* _Goal of the exercise_
Lines with the word "arrow" in them must be copied from the records below.

(Collected data entries)
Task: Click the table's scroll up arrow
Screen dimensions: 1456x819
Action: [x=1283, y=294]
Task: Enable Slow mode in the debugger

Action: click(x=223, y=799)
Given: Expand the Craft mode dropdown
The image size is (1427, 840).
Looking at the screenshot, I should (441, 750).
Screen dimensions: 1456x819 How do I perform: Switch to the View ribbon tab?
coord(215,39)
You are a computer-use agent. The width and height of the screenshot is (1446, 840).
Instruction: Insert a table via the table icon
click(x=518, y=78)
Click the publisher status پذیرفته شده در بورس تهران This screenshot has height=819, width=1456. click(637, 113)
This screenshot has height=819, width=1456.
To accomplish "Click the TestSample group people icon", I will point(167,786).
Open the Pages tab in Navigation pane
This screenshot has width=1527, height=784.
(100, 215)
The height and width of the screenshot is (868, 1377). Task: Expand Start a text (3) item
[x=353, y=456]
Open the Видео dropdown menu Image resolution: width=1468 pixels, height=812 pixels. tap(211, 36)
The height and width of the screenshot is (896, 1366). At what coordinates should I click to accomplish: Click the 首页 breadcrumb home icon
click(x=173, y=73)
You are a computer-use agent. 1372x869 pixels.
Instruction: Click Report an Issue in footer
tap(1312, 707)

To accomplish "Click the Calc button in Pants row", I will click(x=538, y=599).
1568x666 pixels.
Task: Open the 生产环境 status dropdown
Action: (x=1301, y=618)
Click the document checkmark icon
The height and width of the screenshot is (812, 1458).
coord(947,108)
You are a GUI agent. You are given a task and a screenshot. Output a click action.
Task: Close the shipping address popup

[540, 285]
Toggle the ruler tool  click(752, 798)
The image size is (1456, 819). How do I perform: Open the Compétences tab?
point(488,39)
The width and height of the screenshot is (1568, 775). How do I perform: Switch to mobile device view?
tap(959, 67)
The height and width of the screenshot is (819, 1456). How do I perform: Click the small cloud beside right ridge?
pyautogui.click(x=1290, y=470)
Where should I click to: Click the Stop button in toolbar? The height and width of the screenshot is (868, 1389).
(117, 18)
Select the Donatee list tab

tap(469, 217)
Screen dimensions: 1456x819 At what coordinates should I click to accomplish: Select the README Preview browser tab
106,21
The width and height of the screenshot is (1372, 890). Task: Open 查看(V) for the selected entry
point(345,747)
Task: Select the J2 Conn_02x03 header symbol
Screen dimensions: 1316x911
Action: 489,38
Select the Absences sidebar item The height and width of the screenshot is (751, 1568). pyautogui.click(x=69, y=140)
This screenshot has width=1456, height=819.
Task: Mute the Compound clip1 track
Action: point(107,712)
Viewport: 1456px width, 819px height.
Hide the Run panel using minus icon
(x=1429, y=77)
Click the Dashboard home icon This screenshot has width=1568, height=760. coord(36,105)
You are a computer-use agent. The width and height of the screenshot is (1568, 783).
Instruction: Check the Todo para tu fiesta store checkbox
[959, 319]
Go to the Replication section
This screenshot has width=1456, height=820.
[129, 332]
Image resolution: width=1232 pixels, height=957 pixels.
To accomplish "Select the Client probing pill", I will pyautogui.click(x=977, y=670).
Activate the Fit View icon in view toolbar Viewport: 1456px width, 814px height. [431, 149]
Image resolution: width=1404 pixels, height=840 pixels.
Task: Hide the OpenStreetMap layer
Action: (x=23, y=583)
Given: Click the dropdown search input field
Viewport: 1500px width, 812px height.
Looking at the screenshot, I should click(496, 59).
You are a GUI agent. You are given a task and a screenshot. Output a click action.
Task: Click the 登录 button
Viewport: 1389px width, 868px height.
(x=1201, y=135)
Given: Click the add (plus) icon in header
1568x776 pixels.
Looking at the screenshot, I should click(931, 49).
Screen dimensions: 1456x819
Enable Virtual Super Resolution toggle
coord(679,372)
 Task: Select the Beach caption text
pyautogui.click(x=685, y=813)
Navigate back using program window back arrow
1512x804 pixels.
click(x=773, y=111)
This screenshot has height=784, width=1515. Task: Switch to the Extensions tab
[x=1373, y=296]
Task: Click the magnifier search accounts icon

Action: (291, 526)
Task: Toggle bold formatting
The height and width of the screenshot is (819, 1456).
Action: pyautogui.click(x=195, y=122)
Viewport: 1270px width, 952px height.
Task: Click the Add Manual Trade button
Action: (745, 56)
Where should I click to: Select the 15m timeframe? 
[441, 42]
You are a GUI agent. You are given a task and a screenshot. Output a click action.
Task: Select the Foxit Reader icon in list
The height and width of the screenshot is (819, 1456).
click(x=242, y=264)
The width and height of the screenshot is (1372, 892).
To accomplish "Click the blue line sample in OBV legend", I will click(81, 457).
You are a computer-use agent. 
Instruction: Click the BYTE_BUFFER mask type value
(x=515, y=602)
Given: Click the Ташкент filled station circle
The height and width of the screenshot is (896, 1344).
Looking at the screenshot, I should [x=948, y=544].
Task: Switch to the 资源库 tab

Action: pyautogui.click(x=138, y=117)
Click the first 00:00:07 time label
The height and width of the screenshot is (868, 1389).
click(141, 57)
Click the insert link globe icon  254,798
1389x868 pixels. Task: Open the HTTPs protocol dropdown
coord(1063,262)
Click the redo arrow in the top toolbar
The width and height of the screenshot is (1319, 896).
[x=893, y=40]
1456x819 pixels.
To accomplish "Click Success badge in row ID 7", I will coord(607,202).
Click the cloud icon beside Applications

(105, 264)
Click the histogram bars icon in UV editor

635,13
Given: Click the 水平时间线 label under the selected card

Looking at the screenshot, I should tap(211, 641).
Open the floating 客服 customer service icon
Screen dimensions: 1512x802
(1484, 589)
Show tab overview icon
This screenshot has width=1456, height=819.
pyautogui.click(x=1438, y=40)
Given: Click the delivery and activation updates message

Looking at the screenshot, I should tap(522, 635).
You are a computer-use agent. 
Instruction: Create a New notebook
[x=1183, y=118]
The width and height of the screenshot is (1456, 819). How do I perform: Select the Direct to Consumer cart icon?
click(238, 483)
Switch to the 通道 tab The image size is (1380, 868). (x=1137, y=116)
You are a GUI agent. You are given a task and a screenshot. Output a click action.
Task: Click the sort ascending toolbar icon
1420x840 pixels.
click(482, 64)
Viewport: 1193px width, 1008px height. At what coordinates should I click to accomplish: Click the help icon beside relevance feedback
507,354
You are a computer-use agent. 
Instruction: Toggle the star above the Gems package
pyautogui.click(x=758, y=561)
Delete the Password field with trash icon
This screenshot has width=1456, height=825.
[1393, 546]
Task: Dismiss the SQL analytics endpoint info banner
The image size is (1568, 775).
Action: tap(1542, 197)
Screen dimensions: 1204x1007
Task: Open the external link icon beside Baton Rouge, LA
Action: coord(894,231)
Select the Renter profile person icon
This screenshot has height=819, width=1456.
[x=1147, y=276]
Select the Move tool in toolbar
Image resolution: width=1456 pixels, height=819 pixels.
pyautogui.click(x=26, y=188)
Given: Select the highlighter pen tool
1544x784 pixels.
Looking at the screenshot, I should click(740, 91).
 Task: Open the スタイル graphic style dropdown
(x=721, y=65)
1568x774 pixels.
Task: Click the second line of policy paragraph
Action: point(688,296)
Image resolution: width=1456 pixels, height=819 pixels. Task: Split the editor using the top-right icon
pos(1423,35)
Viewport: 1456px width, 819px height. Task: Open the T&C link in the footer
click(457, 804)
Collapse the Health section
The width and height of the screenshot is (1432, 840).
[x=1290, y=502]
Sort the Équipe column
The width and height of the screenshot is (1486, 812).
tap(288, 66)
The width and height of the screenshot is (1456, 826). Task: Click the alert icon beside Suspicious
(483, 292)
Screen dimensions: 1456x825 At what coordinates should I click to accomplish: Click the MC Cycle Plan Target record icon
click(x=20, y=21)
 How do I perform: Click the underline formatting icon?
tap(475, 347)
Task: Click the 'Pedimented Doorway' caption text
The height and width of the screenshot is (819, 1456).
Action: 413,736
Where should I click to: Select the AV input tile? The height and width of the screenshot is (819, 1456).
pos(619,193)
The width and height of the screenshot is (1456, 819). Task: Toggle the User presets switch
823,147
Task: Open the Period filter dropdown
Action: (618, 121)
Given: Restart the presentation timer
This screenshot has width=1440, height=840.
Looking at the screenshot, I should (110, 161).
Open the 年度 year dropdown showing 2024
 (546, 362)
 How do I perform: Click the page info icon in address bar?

* _Problem solution_
Task: Click the table's scroll up arrow
Navigate back using program window back arrow
Click the redo arrow in the top toolbar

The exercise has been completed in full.